It's certainly true that the Tampa Bay Buccaneers came out of their bye week on fire, just not the way anyone would have liked.
The Bucs were on fire in the sense that they were a flaming mess against the Patriots on Sunday. Despite a hot start to the game that saw the offense score with relative ease, the defense dug the team into a hole that it couldn't climb out of.
Todd Bowles' defense gave up three touchdowns on three plays of 50 yards or more, and flipped the script on themselves on the halftime turnaround. Tampa Bay went from being up 10-7 to down 21-10 in just three plays, which is the sort of whiplash that sent the afternoon spiraling out of control.
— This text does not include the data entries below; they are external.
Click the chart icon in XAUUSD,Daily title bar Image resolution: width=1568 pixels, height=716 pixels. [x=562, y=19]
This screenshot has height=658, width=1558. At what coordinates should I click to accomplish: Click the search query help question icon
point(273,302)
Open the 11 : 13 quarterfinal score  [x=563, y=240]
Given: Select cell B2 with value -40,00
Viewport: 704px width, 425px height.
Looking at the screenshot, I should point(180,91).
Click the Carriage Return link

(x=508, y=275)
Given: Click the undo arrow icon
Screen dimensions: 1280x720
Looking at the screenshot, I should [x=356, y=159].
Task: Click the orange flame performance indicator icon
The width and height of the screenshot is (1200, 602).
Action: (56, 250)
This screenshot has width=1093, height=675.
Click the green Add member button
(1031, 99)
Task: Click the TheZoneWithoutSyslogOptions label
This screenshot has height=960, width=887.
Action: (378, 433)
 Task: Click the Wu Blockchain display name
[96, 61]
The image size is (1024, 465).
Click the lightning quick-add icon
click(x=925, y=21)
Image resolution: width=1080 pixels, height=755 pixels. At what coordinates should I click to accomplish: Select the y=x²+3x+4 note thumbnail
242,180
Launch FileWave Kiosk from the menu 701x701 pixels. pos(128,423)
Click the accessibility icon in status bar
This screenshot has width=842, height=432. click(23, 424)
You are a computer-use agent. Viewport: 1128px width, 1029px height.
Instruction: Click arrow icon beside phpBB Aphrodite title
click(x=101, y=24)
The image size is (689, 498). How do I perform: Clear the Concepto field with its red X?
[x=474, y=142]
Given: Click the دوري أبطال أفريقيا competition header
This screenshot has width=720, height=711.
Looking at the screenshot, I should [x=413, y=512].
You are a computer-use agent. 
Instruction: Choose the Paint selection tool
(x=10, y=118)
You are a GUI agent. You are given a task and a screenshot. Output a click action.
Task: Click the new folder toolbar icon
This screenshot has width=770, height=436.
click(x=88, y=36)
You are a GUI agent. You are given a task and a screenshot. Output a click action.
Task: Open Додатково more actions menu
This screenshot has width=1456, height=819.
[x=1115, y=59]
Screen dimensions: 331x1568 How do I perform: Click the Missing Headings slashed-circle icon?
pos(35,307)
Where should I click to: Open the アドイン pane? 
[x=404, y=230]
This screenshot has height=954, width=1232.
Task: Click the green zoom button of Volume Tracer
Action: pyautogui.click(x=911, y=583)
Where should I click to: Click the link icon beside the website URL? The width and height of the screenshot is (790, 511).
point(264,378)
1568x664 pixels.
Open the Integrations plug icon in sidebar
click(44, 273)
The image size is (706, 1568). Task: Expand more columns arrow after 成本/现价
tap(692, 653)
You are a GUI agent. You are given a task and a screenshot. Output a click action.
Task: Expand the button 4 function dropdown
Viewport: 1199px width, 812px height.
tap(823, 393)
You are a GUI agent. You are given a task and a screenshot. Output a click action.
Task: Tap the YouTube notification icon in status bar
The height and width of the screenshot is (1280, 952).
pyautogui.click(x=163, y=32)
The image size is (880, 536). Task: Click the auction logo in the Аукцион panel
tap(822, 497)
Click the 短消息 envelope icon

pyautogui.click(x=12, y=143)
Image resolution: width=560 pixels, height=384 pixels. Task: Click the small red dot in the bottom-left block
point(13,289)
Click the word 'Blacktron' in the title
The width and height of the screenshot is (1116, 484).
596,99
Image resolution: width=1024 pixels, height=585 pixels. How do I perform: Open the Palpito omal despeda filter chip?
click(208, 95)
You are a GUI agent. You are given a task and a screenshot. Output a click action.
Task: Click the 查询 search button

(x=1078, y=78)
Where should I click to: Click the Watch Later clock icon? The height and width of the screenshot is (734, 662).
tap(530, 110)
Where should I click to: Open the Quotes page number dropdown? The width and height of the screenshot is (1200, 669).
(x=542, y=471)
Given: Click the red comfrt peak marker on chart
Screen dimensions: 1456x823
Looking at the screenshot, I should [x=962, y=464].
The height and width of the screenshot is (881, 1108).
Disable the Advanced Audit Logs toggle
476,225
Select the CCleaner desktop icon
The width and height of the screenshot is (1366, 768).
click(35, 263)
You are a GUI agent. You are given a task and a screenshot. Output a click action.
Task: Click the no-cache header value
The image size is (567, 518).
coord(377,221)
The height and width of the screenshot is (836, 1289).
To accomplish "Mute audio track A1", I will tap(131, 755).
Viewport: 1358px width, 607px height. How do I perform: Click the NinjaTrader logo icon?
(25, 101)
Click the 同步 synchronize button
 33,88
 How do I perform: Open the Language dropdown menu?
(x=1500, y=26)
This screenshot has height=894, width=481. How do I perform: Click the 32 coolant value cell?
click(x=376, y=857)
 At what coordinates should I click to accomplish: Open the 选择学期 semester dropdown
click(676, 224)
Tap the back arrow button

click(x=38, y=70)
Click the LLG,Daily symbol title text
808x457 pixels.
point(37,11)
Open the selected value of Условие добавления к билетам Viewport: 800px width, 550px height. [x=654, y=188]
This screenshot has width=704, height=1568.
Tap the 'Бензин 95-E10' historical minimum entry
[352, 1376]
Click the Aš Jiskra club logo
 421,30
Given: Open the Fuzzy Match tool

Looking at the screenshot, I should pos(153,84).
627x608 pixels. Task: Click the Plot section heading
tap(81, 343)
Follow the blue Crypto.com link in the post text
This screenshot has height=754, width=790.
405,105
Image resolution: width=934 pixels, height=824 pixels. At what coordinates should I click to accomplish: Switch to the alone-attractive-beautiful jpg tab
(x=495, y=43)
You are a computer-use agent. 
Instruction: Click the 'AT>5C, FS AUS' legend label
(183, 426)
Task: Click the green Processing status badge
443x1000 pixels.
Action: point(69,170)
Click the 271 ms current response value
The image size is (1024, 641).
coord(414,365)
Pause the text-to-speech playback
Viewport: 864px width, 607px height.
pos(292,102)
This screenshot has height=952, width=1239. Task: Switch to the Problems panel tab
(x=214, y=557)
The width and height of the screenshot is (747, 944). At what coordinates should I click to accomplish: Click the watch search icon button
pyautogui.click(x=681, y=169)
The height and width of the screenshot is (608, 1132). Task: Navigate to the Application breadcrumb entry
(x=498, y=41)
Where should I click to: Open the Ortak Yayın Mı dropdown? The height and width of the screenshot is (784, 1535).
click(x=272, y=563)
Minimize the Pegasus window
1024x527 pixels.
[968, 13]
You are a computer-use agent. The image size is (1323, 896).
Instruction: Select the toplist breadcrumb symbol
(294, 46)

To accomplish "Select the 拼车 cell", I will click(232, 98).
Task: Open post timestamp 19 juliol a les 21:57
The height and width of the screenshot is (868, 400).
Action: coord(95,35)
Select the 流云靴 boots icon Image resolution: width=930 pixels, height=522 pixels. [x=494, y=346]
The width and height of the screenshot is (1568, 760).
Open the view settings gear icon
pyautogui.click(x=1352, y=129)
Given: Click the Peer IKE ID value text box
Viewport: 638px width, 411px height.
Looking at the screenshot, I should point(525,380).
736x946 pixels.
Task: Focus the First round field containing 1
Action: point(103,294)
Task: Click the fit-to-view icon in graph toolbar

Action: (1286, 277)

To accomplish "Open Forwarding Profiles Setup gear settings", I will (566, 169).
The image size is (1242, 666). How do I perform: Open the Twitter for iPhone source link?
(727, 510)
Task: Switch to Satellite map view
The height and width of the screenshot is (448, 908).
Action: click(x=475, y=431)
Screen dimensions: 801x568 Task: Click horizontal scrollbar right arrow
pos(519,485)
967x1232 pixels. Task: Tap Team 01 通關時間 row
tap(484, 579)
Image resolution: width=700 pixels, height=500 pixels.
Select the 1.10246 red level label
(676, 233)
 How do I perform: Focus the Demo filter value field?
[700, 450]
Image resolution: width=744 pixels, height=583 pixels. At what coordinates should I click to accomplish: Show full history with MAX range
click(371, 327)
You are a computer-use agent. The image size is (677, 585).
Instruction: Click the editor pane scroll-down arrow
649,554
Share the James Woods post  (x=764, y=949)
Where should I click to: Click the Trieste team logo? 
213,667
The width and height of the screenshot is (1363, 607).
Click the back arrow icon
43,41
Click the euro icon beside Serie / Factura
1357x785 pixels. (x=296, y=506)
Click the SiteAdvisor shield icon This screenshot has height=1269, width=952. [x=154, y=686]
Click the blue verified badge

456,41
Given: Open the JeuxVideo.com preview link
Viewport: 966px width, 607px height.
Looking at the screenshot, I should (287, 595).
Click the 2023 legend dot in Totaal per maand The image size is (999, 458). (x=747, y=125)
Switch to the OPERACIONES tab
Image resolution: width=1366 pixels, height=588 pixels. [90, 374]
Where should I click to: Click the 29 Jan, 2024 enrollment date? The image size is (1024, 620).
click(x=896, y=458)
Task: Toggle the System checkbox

Todd Bowles calls out Buccaneers and takes blame after loss to Patriots
After the game Bowles didn't hold back, calling out everyone on the team from the players to the coaches. The quiet part out loud was that coaching -- specifically the decisions Bowles made -- were ultimately too much for the team to come back from.
To his credit, he owned that part of the loss.
"There were four [big plays] in obvious situations that we didn't make, obviously didn't play it well enough. Definitely didn't coach it well enough, and I definitely didn't coach it well enough, and that starts with me," Bowles said. "Those things can't happen if you're playing against a good team like that or any team in this league."
While he called out his players' effort, Bowles doubled down on making sure that coaches wore this loss as well.
"Inexcusable on our part. Bad on the coaching, bad on the players," Bowles said.
It's a message that doesn't ring hollow, especially given the rant that Baker Mayfield went on when he stepped up to the podium. His message preached accountability, which Bowles demonstrated by taking his share of the blame for what happened, but it doesn't address the problems that are slowly pushing the season off course.
Tampa Bay headed into its bye week with control of the No. 2 seed in the NFC and a shot at getting back to the top spot with a win. That didn't happen, and now it's back to square one in terms of hoping to avoid backing into the playoffs as the NFC South division winner.
Bowles has taken his fair share of heat for decisions he's made, and the choice to keep swaping out Jamel Dean for Benjamin Morrison is one he's rightfully getting cooked for. Dean is playing at a Pro Bowl level for the first time in years, while Morrison is a rookie who got cooked on one of those big touchdowns as well as getting hit with a costly DPI penalty.
It's stuff like that which added up to a death by a million cuts situation, and is what Bowles is likely referring to when he called himself out. While it's admirable, it's also one thing to take blame and another to actually learn from the mistakes.
We'll see if the Bucs do that with two very tough games against the Bills and Rams on the horizon.